The western United States will suffer "prolonged, persistent drought" for the second spring in a row, government scientists have said.
In a worrying new seasonal forecast on Thursday, the US National Weather Service (NWS) predicted continuing or worsening drought across a vast swathe of the country from California to Montana down to Texas.
It comes after the southwestern US experienced its most severe drought on record last year, exacerbated by historic high temperatures that a US government report blamed "significantly" on global warming.
“With nearly 60 per cent of the continental US experiencing minor to exceptional drought conditions, this is the largest drought coverage we’ve seen in the U.S. since 2013," said Jon Gottschalck, head of operational prediction at the NWS's Climate Prediction Center.

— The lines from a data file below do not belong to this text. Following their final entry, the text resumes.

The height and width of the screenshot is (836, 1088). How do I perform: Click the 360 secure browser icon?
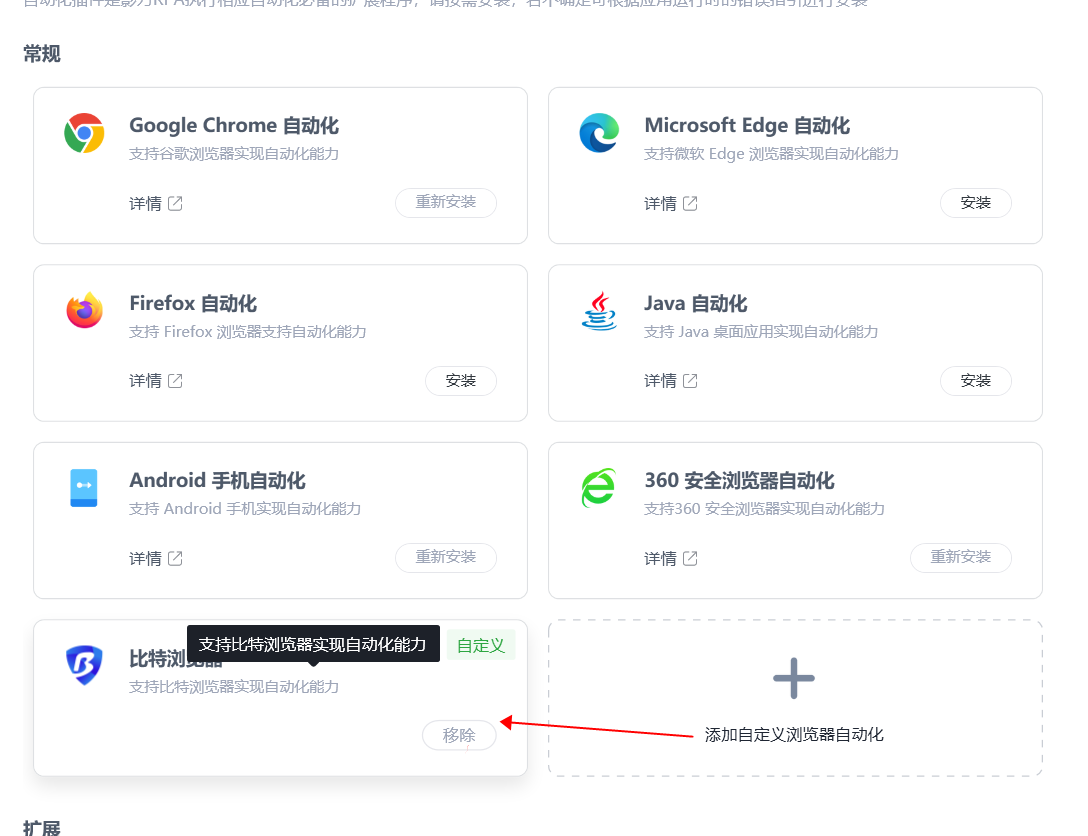click(x=599, y=488)
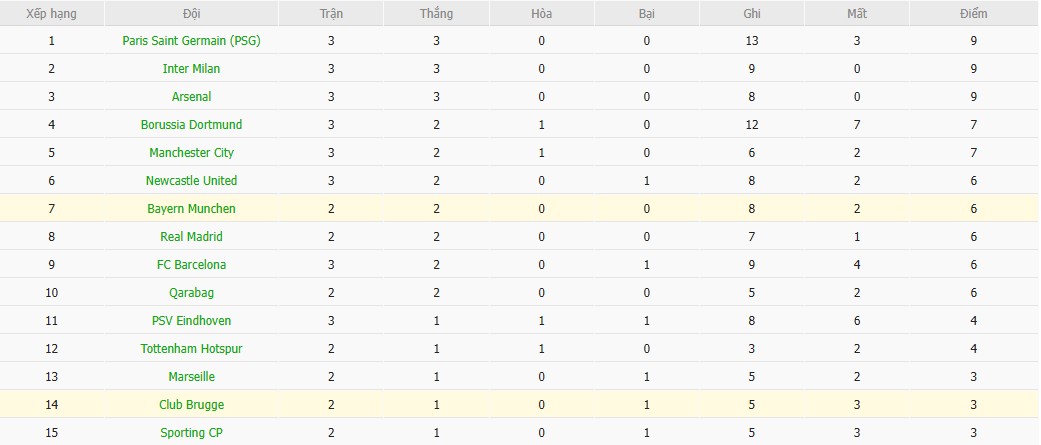
Task: Select the Thắng column header
Action: tap(437, 14)
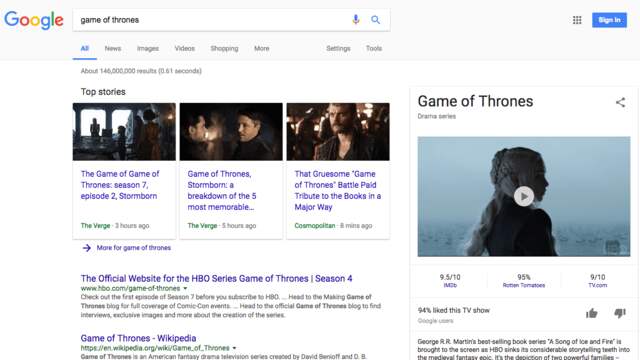Open the IMDb 9.5/10 rating link
Image resolution: width=640 pixels, height=360 pixels.
(450, 280)
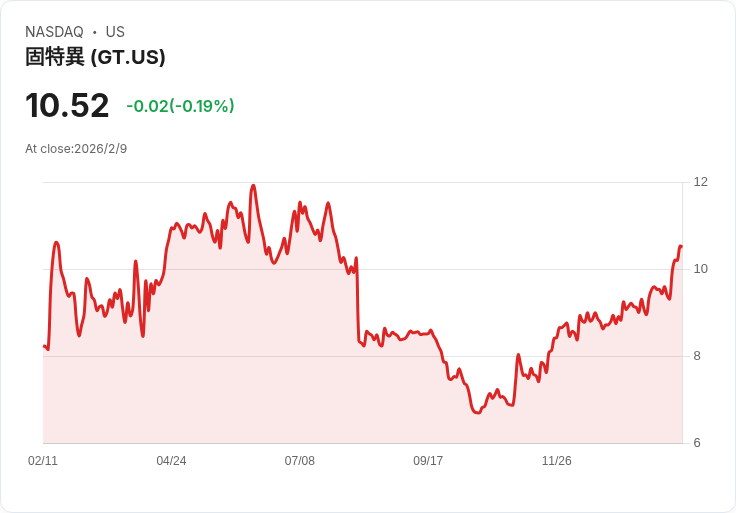Screen dimensions: 736x513
Task: Select the 02/11 date on the x-axis
Action: tap(43, 461)
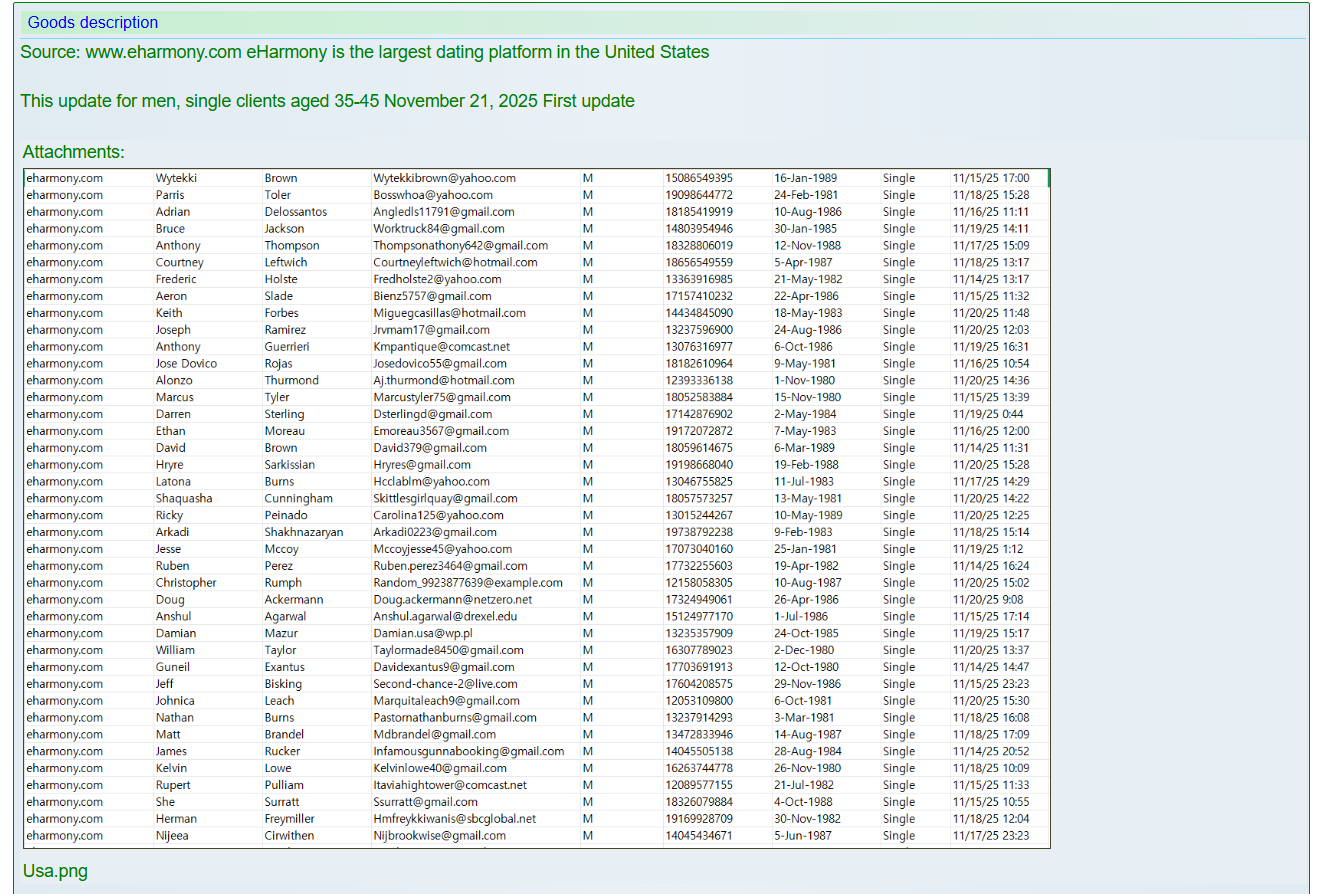Select the cell showing 11/19/25 0:44
Screen dimensions: 1321x894
click(x=987, y=414)
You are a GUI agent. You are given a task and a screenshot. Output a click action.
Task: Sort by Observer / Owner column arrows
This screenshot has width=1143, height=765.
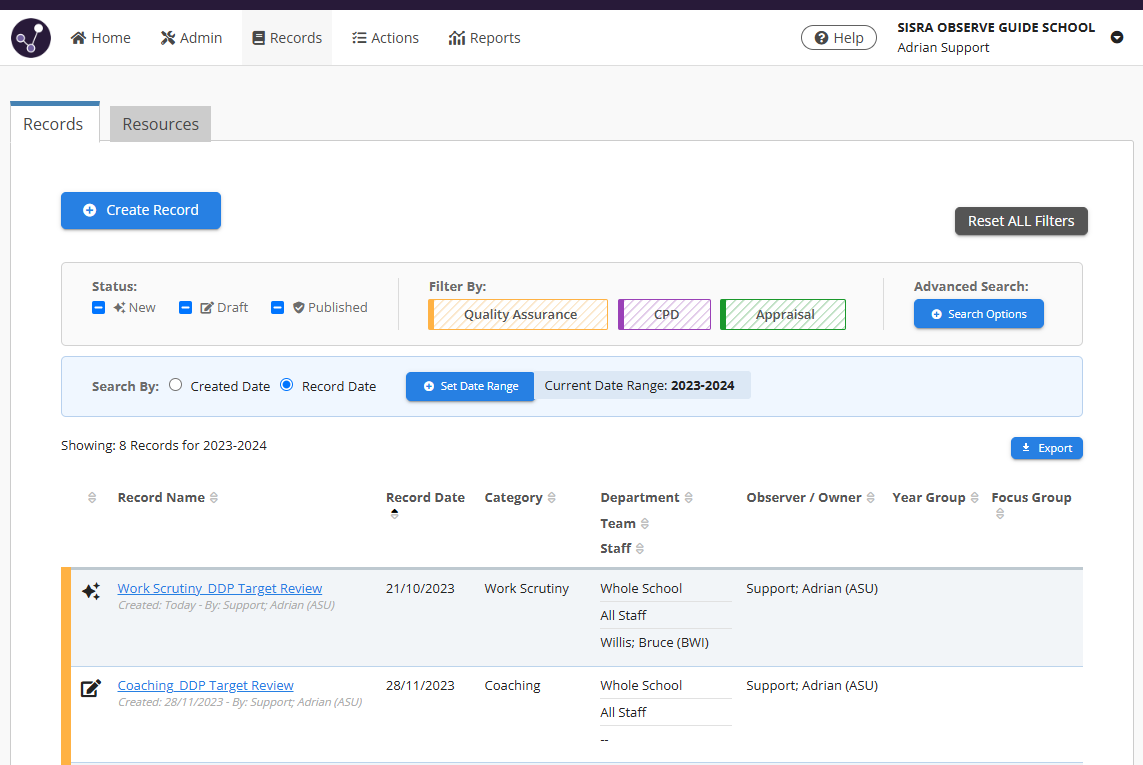point(871,498)
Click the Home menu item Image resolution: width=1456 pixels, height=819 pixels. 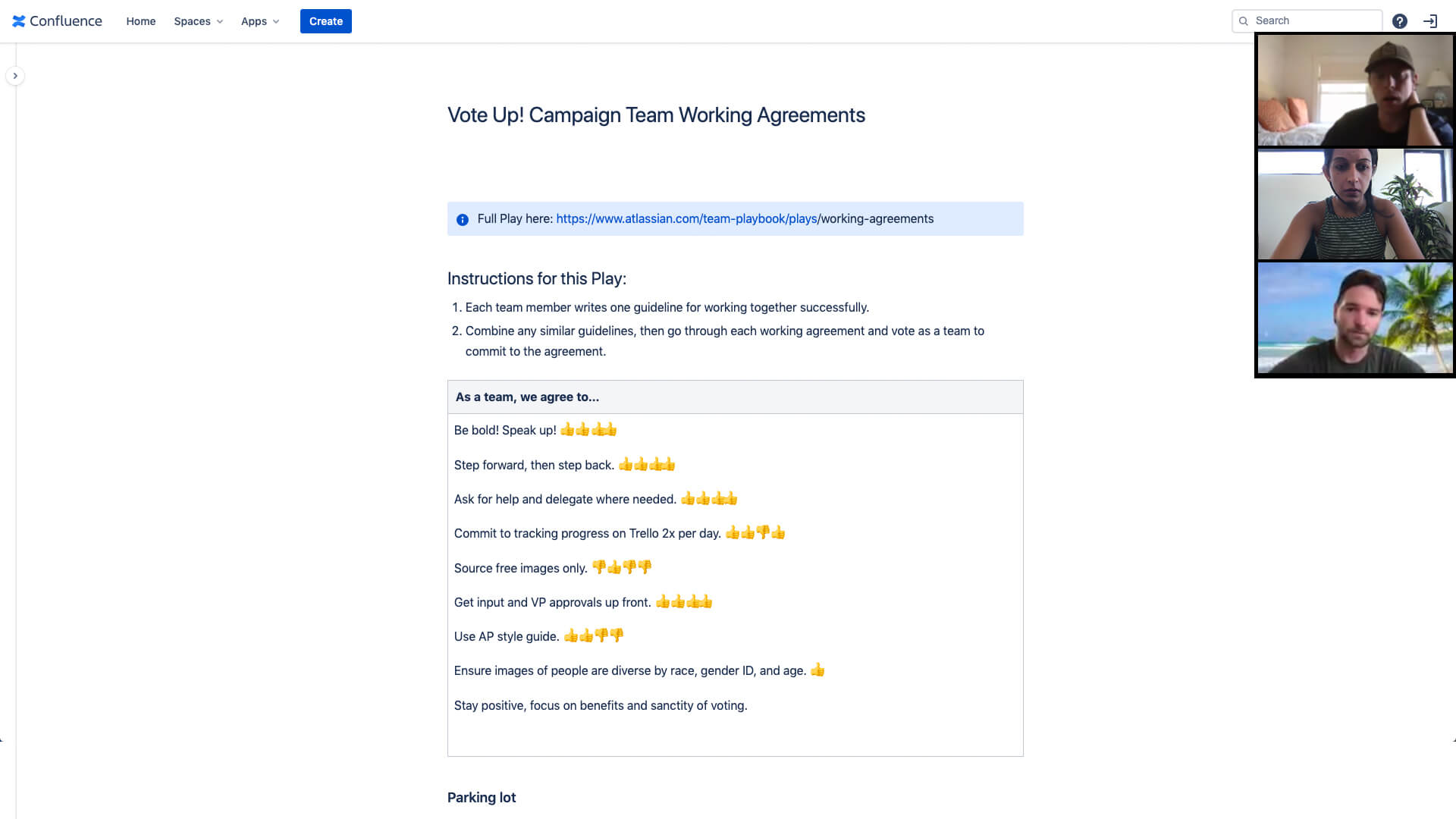pos(142,21)
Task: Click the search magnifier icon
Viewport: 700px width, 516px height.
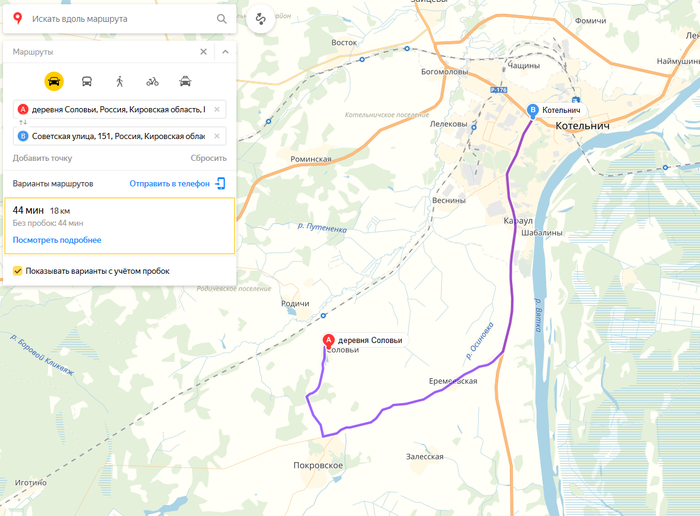Action: click(221, 19)
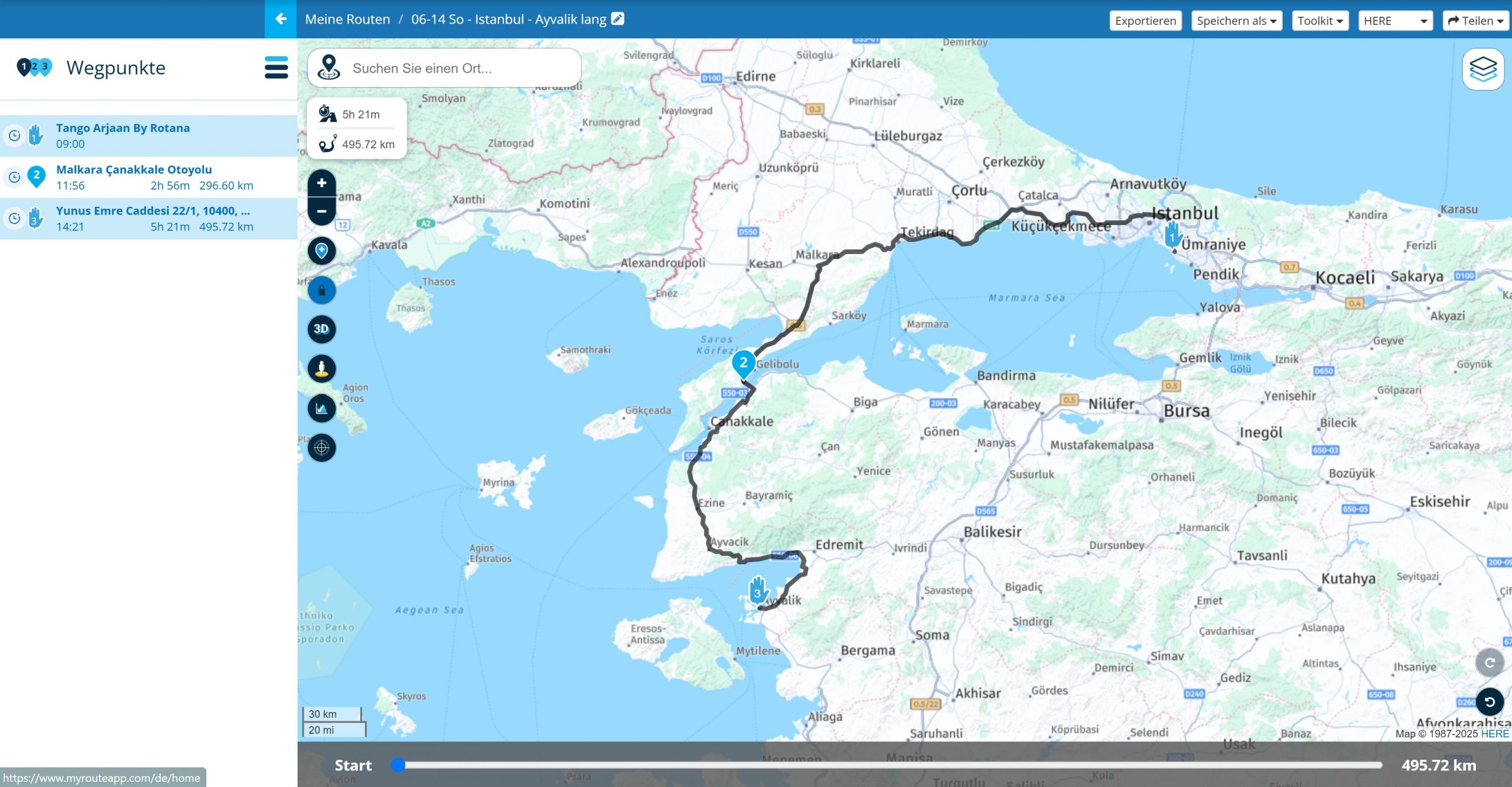Open the elevation profile chart button
Image resolution: width=1512 pixels, height=787 pixels.
(322, 408)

"Severe to exceptional drought has persisted in some areas of the West since the summer of 2020 and drought has expanded to the southern Plains and Lower Mississippi Valley."
The agency added that dry conditions would increase the risk of wildfires in the Southwest and the central Great Plains region, following brutal fire seasons in California and Oregon.
Southwest states such as California, Nevada, Arizona and Utah have been in drought for two years now, bringing crucial water reservoirs such as the Hoover Dam to all-time lows.
According to the National Oceanic and Atmospheric Administration (NOAA), between January 2020 and August 2021 the southwest region saw its driest 20-month period since 1895 and its third highest daily average temperature.
While the lack of rainfall was probably due to "natural variations", NOAA said the heat was "significantly" driven by climate change and had "a number of direct impacts on the drought".
Separately, a study published in February found evidence that the southwestern US is now suffering from a "megadrought" – a drought lasting 20 years or more – worse than anything seen in the last 1,200 years.
The study said that about 19 per cent of the megadrought was attributable to climate change. Existing climate models have shown that the current drought would have occurred without climate change but been less severe.